1. Cases initiated by, or brought before, the Civil Service Commission Regional Offices provided that the alleged acts or omissions were committed within the jurisdiction of the Regional Office, including Civil Service examination anomalies or irregularities and/or the persons complained of are rank- and-file employees of agencies, local or national, within said geographical areas;

2. Complaints involving Civil Service Regional Office personnel who are appointees of said office; and

3. Petitions to place respondent under preventive suspension.

x x x

Section 9. Jurisdiction of Heads of Agencies. — The Secretaries and heads of agencies, and other instrumentalities, provinces, cities and municipalities shall have original concurrent jurisdiction with the Commission over their respective officers and employees. x x x (Emphases supplied).

13 G.R. No. 157684, 27 April 2005; 496 Phil. 886, 903 (2005).

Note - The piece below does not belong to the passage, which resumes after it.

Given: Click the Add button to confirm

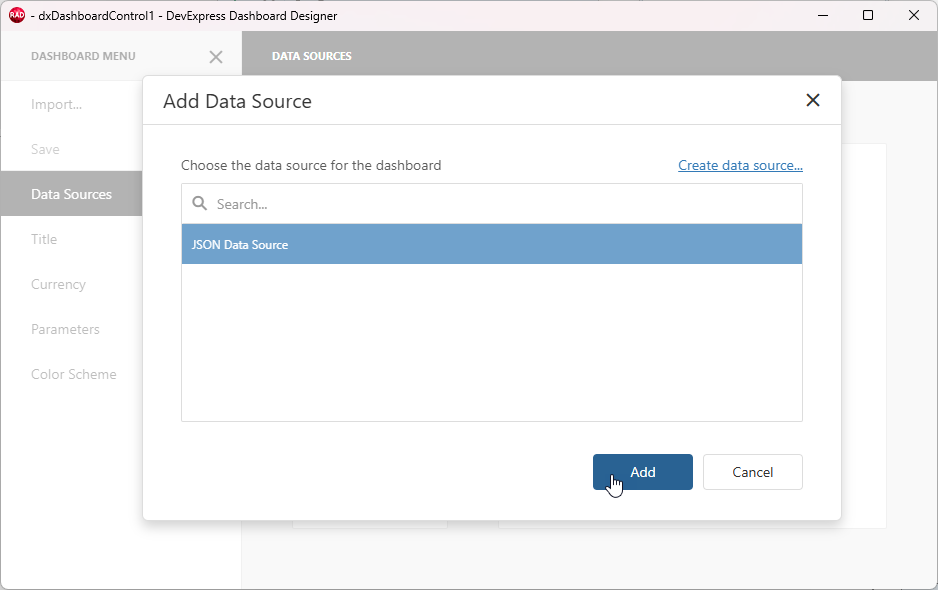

14 G.R. No. 183445, 14 September 2011; 673 Phil. 3 18, 350 (2011).

15 G.R. No. 163859, 15 August 2012; 692 Phil. 546, 565 (2012).

16 1987 CONSTITUTION, Art. VII, Sec. 17. See also Executive Order No. 292 (1987), Book III, Title I, Chapter 1, Sec. 1.

17 Republic Act No. 6770 (1989), Sec. 25.

18 See The Board of Trustees of the Government Service Insurance System, et al., v. Velasco, et al., 656 Phil. 385, 400-401 (2011).